Records for this exercise —
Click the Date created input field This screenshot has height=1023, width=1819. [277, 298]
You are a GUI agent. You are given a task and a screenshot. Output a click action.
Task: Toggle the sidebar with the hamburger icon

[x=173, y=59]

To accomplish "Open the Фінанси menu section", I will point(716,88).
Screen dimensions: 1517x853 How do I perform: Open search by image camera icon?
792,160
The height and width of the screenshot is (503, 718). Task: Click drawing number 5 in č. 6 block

Exercise prompt — Each line of the entries where the string "screenshot" occurs should be shown.

Answer to the exercise —
Click the Date created input field This screenshot has height=1023, width=1819. [277, 298]
You are a GUI agent. You are given a task and a screenshot. Output a click action.
The height and width of the screenshot is (503, 718). Task: Click drawing number 5 in č. 6 block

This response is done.